Little Consensus on Referral to Specialist Palliative Care for Dementia Patients

By Lisa Rapaport

March 23, 2021

(Reuters Health) - There is little consensus among medical professionals about when or why to refer patients with dementia to specialist palliative care, a recent systematic literature review suggests.

Researchers examined data from 59 previous studies examining what criteria clinicians use to determine the necessity of referral to a palliative care specialist for patients with dementia. They identified 13 categories of referral criteria, including 6 disease‐based and 7 needs‐based criteria.

Across all the studies, the most common rationale for specialist referral was dementia stage. Of 44 articles focused on that topic, 37 (84%) recommended referral when patients had advanced dementia.

Seven of 59 papers (12%) advised specialist referral for early-stage dementia, and just one paper (2%) recommended referral at time of diagnosis.

"Many clinicians still have the misconception that palliative care is only appropriate for patients at the end-of-life," said senior study author Dr. David Hui, an associate professor in the Department of Palliative Care, Rehabilitation and Integrative Medicine at the University of Texas MD Anderson Cancer Center, in Houston.

Ideally, specialist palliative care can be involved early in the disease trajectory when patients, their family, and palliative care team members can get to know each other over time, rather than waiting until patients could no longer communicate their wishes, Dr. Hui said by email.

"In my mind, good palliative care is preventative care - by providing good symptom management and proper education, we can prevent the symptom crisis necessitating emergency room visits," Dr. Hui added. "By facilitating advance care planning, we can prevent some patients from dying in the intensive care units when that may not be consistent with their wishes."

But the study results underscore a lack of consensus on best practices for referring patients with dementia to specialist palliative care, Dr. Hui said. Part of the reason is that many physicians looking after these patients in the front line feel that they already provide some basic level of palliative care and there is much variation in when they believe patients need specialist palliative care, he added.

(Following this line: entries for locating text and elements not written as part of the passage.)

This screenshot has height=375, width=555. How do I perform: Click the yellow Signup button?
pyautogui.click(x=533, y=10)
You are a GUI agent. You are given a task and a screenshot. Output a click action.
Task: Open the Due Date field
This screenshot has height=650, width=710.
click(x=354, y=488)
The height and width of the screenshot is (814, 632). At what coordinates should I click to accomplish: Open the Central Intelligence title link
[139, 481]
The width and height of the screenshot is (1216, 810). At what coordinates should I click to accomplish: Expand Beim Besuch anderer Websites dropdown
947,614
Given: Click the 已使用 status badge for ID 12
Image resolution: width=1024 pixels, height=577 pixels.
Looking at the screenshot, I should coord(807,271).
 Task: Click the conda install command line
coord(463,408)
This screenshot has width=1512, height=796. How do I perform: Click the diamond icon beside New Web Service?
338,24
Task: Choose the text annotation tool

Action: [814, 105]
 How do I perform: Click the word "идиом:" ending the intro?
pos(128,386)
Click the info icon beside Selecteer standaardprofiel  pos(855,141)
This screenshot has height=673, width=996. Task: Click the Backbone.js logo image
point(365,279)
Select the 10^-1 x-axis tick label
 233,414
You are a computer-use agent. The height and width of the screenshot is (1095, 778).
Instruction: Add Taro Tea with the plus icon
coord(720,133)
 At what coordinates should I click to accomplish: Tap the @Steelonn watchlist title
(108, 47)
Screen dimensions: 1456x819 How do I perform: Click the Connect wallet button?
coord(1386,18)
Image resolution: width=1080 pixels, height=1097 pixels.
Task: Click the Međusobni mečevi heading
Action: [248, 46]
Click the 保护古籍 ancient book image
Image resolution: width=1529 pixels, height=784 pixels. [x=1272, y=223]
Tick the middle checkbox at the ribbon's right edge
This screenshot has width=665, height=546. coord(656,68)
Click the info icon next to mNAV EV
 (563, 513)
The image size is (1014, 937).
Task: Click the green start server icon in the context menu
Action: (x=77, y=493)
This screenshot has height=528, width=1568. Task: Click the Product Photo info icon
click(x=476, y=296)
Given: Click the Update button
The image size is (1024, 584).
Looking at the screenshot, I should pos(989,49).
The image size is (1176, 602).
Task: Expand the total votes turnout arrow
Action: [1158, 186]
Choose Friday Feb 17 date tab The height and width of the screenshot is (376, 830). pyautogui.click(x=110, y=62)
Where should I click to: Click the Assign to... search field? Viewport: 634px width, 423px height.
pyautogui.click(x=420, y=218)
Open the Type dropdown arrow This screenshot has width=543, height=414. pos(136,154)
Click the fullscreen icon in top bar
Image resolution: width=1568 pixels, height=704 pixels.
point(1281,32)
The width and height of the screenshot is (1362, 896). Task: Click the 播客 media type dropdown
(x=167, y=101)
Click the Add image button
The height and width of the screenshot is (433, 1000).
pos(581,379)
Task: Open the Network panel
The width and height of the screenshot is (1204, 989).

A new dementia diagnosis is one moment when there is a small degree of consensus, with 29% of clinicians indicating this could be an opportunity for a specialist palliative care referral, the Dr. Hui's team writes in the Journal of the American Geriatrics Society.

Some other rationales for specialist palliative care referral included medical complications from dementia (20%), prognosis worsening (19%), and physical symptoms developing or worsening (19%).

One limitation of the analysis is that many of the included studies referenced palliative care without making a distinction between primary care providers and palliative care specialists, the authors note.

"All persons with dementia need to have goals of care conversations to understand their disease's progression, and care options as the disease progresses," said Susan Miller, a professor emerita at the Center for Gerontology and Health Care Research at the Brown University School of Public Health in Providence, Rhode Island.

"These conversations should be ongoing, and the content will likely change as the dementia progresses," Miller, who wasn't involved in the study, said by email.